Today, national and Kentucky groups argued their challenge to a proposed Kentucky mountaintop removal mine in federal appeals court.

Kentuckians For The Commonwealth and Sierra Club Cumberland Chapter, represented by Earthjustice, Appalachian Mountain Advocates, and Appalachian Citizens’ Law Center, made their case against the U.S. Army Corps of Engineers’ approval of Leeco Inc.’s proposed Stacy Branch mountaintop removal mine before the U.S. Court of Appeals for the Sixth Circuit. The groups are challenging the U.S. Army Corps of Engineers’ position that it can ignore human health risks when it decides whether to permit a mountaintop removal coal mine. Earthjustice attorney Neil Gormley presented the oral arguments on behalf of the groups.

The proposed Army Corps permit for the Stacy Branch mine in Knott and Perry Counties of Eastern Kentucky would allow the Leeco Company to destroy 3.5 miles of streams that local families depend on by burying them with toxic coal mining waste. Hundreds of people live within a half-mile of the proposed mountaintop removal mining site. The site would overshadow the nearby Lotts Creek Community School, which serves 325 students kindergarten through high school. Numerous peer-reviewed scientific studies show significantly higher disease, cancer, and mortality rates in the areas closest to mountaintop removal.

The proposed permit for the Stacy Branch mine in Knott and Perry counties of eastern Kentucky would allow the Leeco Company to destory 3.5 miles of streams that local families depend on, by burying them with toxic coal waste.

Alice Whitaker, director of the Lotts Creek Community School and Wellness Program and member of the Sierra Club, supports the lawsuit in the interest of the health and safety of children in her school.

Said Alice Whitaker:
“As an educator and director of a school and community wellness program I work for the health and education of children who want their future to be in eastern Kentucky. Health studies have found increased rates of cancer, morbidity and birth defects for people living close to mountaintop removal coal mines. As we consider the the type of future we are creating for our students and their families, I hope today is the day our regulators and leaders recognize and take seriously the health impacts associated with surface mines like the one above my school.”

Said Doug Doerrfeld, member of Kentuckians For The Commonwealth:
“The people of southeastern Kentucky already are hard at work creating a bright future for our mountain region. To succeed we must have healthy people and clean water to build a new economy. Therefore, it is essential that the Army Corp of Engineers know there will be no human health impacts before granting permits for large surface coal mines.”
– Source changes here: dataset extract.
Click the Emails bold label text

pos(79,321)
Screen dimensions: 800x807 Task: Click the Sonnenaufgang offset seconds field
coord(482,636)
Said Earthjustice Attorney Neil Gormley, who is presenting the oral arguments today on behalf of the groups:
“The central issue of this case is whether the government is allowed to ignore public health in its permitting of extremely harmful mountaintop removal mines. The proposed site is within a stone’s throw of a school and hundreds of families, in an area already mined heavily. This case is not about whether the government can do more to protect its children and citizens; it is about whether the government should be able to get away with ignoring them.”